Here are the answers to help check your understanding:

### 1. What does the loss function measure in regression?

**Answer:** The loss function (MSE - Mean Squared Error) measures the average squared difference between predicted and actual values. It penalizes larger errors more heavily than smaller ones, which encourages the model to avoid making big mistakes.

### 2. Why do we normalize the input features?

**Answer:** Normalization ensures all features are on the same scale (mean=0, std=1), preventing features with larger numerical ranges from dominating the learning process. This helps the neural network converge faster and more reliably.

### 3. What does it mean if the validation loss is much higher than training loss?

**Answer:** This indicates **overfitting** - the model has memorized the training data but doesn't generalize well to new, unseen data. The model performs well on training data but poorly on validation/test data.

### 4. How can you tell if your model is making good predictions from the scatter plot?

**Answer:** Good predictions show points clustered close to the diagonal line (y=x) in the actual vs predicted scatter plot. The R² score close to 1.0 also indicates good performance, meaning the model explains most of the variance in the data.

### 5. What would you try next to improve your model's performance?

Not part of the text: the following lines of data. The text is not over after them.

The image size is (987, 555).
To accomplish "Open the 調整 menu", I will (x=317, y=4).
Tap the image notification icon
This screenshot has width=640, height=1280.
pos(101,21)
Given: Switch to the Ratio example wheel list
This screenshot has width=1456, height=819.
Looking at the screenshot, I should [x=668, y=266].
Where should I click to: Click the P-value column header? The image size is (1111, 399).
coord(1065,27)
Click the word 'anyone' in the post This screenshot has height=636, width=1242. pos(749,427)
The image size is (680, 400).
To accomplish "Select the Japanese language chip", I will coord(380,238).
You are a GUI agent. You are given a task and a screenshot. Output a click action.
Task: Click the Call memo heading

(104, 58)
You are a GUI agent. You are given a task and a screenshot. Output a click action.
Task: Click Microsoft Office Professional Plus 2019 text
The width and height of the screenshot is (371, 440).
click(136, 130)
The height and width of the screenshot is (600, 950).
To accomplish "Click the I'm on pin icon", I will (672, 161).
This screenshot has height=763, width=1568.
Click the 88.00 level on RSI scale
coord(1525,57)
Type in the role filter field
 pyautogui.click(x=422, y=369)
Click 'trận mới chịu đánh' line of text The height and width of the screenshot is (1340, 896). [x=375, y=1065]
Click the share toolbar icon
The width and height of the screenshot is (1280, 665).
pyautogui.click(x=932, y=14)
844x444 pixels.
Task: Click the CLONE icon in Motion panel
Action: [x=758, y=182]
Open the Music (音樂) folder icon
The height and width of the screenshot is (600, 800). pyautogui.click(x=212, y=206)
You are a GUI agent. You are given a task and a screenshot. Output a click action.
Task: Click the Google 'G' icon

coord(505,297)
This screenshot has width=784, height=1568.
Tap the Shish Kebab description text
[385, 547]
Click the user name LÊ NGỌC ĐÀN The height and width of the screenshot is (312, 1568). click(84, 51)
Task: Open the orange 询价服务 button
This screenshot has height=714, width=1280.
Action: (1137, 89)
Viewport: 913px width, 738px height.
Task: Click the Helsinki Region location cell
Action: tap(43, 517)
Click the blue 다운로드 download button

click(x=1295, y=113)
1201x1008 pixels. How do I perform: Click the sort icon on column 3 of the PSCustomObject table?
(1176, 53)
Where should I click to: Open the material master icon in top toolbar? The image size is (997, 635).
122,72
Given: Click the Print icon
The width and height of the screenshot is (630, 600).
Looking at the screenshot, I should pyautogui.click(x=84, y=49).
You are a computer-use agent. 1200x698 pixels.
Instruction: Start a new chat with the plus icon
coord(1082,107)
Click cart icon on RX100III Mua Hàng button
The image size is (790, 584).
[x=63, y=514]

**Answer:** Several strategies:
- **Architecture**: Add more layers or neurons, try different activation functions
- **Regularization**: Use dropout, L1/L2 regularization to prevent overfitting
- **Training**: Adjust learning rate, use learning rate scheduling, train longer with early stopping
- **Data**: Feature engineering, collect more data, handle outliers
- **Ensemble**: Combine multiple models for better predictions

## Key Takeaways

🎯 **Main Learning Points:**

1. **Data preprocessing is crucial** - Normalization helps neural networks converge faster and more reliably

2. **Monitor training progress** - Use validation data to detect overfitting and guide training decisions

3. **Multiple evaluation metrics** - MSE, MAE, and R² provide different perspectives on model performance

4. **Visualization is powerful** - Plots help understand model behavior and identify issues

5. **Regularization helps** - Techniques like dropout and early stopping prevent overfitting

6. **Experimentation is key** - Try different architectures, hyperparameters, and techniques to improve performance

**🎉 Exercise completed successfully!** You now have a solid foundation in neural network regression using TensorFlow and Keras.